Il bravo insegnante lo sa

Abbiamo iniziato, con “Idee per la scuola”,  a rendere disponibili le sintesi delle discussioni avvenute tra gli insegnanti del network La Scuola che Funziona. Sono online. La prima è questa:  “Il Bravo Prof “.

A proposito di questo argomento, complesso e certamente da non considerarsi concluso, e a proposito di un’interessante riflessione di Francesco Consoli, che riguarda il tema da vicino, aggiungerei solo un breve e personale pensiero collaterale.

Fare l’insegnante significa aver scelto un lavoro difficile, spesso non supportato da elementi essenziali; si affrontano infatti un insieme di grosse difficoltà oggettive molto spesso presenti contemporaneamente. Ed è anche vero che l’inerzia non penalizza mentre l’agire, spesso, sì. 
Tuttavia questo mestiere non è un mestiere come gli altri e io non mi rassegnavo allora a farlo passivamente come adesso non riesco a parlarne passivamente. La vita a scuola è vita di relazione; se non ci si sente adatti è meglio non fare l’insegnante; se ci si sente adatti e ci si mette in quella prospettiva, allora la relazione è la chiave per iniziare a lavorare coi ragazzi. E forse sarebbe utile assumere la mentalità del seminatore più che quella del costruttore o del manager. Preparo, rifletto, lavoro, rifletto, semino, attendo: verifico me stesso e il mio risultato: ma so, devo sapere, che non dipende solo da me.

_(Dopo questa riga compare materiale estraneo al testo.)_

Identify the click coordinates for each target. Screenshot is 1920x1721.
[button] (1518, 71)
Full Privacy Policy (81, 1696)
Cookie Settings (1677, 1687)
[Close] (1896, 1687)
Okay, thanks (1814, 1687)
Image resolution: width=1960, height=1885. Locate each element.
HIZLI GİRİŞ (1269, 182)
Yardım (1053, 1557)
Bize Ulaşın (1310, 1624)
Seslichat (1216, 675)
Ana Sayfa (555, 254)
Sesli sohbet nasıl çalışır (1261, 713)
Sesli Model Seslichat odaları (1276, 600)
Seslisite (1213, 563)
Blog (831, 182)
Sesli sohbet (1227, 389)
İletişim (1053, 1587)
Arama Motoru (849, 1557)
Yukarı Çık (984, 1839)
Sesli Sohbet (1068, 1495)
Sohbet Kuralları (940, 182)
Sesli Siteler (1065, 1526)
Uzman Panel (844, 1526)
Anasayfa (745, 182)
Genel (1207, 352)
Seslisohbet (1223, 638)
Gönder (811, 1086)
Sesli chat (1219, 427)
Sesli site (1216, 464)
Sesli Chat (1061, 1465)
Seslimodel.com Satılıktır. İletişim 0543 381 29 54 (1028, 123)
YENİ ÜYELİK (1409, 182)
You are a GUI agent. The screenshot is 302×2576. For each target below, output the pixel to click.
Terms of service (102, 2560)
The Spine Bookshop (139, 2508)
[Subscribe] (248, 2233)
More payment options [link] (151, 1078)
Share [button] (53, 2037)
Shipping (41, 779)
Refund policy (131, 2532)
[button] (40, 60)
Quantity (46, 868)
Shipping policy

Se gli insegnanti non cambiano corrono il rischio di non aver più nulla da insegnare.

verso il domani, con energia pulita“Cambiare si può, subito e comincino gli insegnanti”. Questa la sintesi che scrive G. Marconato, già autore di un post su “Il bravo Prof”, in una discussione che si sta svolgendo nel network La Scuola che Funziona.
E’ da un pezzo, almeno tre anni, che alcuni di noi tra LSCF, post su Blog didattici o personali, social network e così via diffondono questo messaggio.
Potrebbe essere addirittura questa, e provo a dirlo in attesa di rielaborazioni o riscontri, lo sviluppo del “Manifesto degli insegnanti fase due”.
Aggiungo che anche i silenzi, le non risposte, la non partecipazione, il lasciar cadere i discorsi sono altrettanti modi per comunicare. E per dire che non si intende cambiare. Riflessioni, le nostre, che emergono anche da discussioni intorno all’identikit de “Il bravo prof” che stiamo analizzando per farne esperienza e provvista del cammino verso il domani.
“Cambiare si può, subito e comincino gli insegnanti” riassume lo spirito e le motivazioni: un’affermazione sospesa tra riflessione e provocazione, ma che non vuole e non dev’essere un boomerang che ci si riavvita attorno tornando al mittente, anche se il rischio c’è. Ma senza rischio non c’è nemmeno vita intellettuale.
Appare abbastanza chiaro che il cambiamento non sarà quello annunciato da una cometa, ma è il costruire mattone per mattone, anche con vecchi mattoni quando servono, ma con un modo di pensare e di proporsi diverso.
E chi invece si arroccava ieri, o oggi ancora si aggrappa a certezze relative al suo particolare, è già nell’archivio, anche se non se ne vuol rendere conto. Se si vuol progredire occorre cambiare, ma non si cambia se non ci si mette in discussione. Lo scrivo per me, lo scrivo come un promemoria. Lo scrivo perché posso dire di aver sempre imparato di più nel confronto che nell’accumulo.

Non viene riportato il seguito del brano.